**THE TASK**
From the material below, copy out in full every line that contains the word "failures".

**DATA SHOWN**
__________________________________________________

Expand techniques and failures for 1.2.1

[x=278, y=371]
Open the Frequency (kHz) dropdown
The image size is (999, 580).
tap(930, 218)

__________________________________________________

**FULL SOLUTION**
Expand techniques and failures for 1.2.1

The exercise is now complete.